The court ruled that the surveying just 5% of the population, without holding public hearings, compromised the credibility of the data and reflected hastiness. Experts, however, said that even the BP Mandal-led Socially and Educationally Backward Classes Commission, whose findings were used to grant Other Backward Class reservation across the country, surveyed the representative sample of only a few villages. Such a strict standard was not applied to the classification of non-Muslim groups as backward.

The High Court also noted that religion cannot be the sole criterion to identify backward classes, as backwardness must be established on social, economic and educational grounds. However, as Molla and Mondal’s applications argue, their communities were recognised as backward based on social and educational factors, not just religion.

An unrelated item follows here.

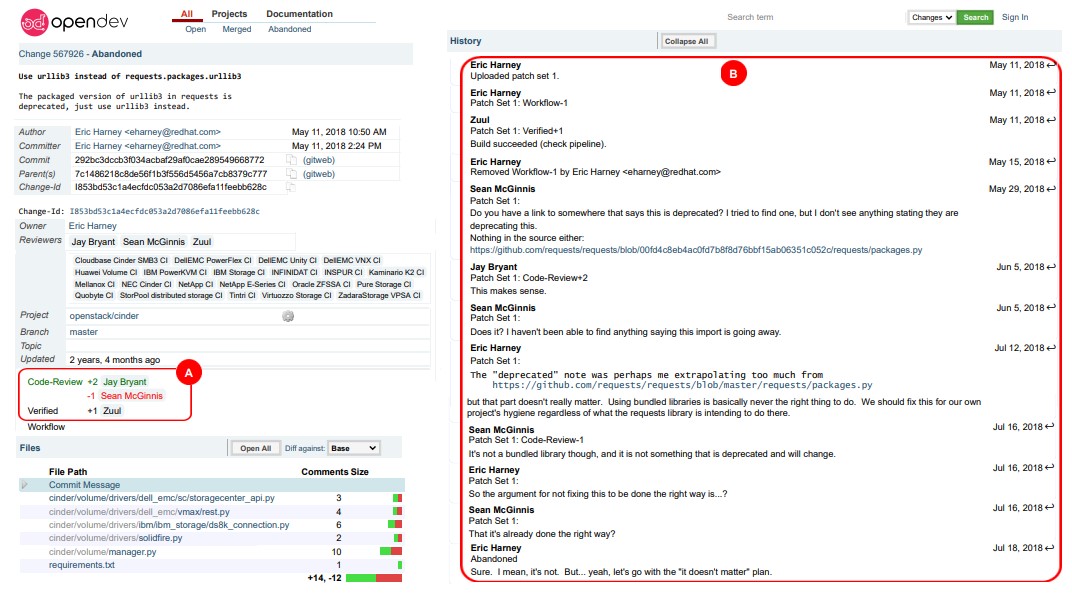Image resolution: width=1072 pixels, height=595 pixels.
Task: Click the reply arrow on the Jul 18 Abandoned entry
Action: click(1050, 548)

The High Court judgement came out in the midst of the Lok Sabha election in May. Both Prime Minister Narendra Modi and Union Home Minister Amit Shah used it to stoke fears that the Opposition INDIA bloc, if voted to power, would take away reservation benefits from Scheduled Castes, Scheduled Tribes and Other Backward Classes, and hand them over to Muslims. This ignored the fact that backward Muslim communities have OBC reservation in 14 states and Union Territories, several of which are ruled by the Bharatiya Janata Party and its National Democratic Alliance.

Scholars have long pointed out that a majority of Indian Muslims are converts from Dalit communities. Such Muslim communities have been recognised as backward by both the Mandal Commission and the National Commission for Backward Classes.

Reality of backwardness

About 30% of the population of West Bengal is Muslim. The socio-economic backwardness of a large proportion of this population has been well-documented even outside the findings of the West Bengal Backward Classes Commission.

The Census Report of the Bengal province, published in 1902, stated that the social stratification within the Muslim community resembled the Hindu caste system in terms of division, graded inequality and orthodox caste customs enforced through caste-based governing committees and rural police committees.

The Census reports of 1931 and 1951 repeat the observation of caste-based stratification among Muslims in Bengal.

Most recently, a 2014 study by three nonprofits highlighted the dire socioeconomic conditions of Muslims in West Bengal with abysmally low indicators in criteria such as the availability of infrastructure, electricity, drinking water, irrigation, health, education, employment and other basic amenities.

Alam, the Muslim OBC activist from Bengal, said that it had been falsely claimed that only Muslim groups were given OBC status after 2010 and that they were given religion-based reservation. “Only socially and economically backward and politically deprived communities among Muslims are listed as OBCs,” he said.

He said that the vast majority of Muslims in Bengal are socio-economically backward. “That is why in spite of making up 30% of the population, Muslims hold only a tiny percentage of government jobs.” State government data from 2016 showed that 5.7% of government employees in the state were Muslim.

Alam also pointed out that the OBC reservation in West Bengal is 17%, which is lower than the 27% set aside for the category in every other state. “In some places, this figure is higher than that,” he said. “Therefore, this is a concern for the entire OBC community in Bengal: why is it being deprived of over 10% reservation?”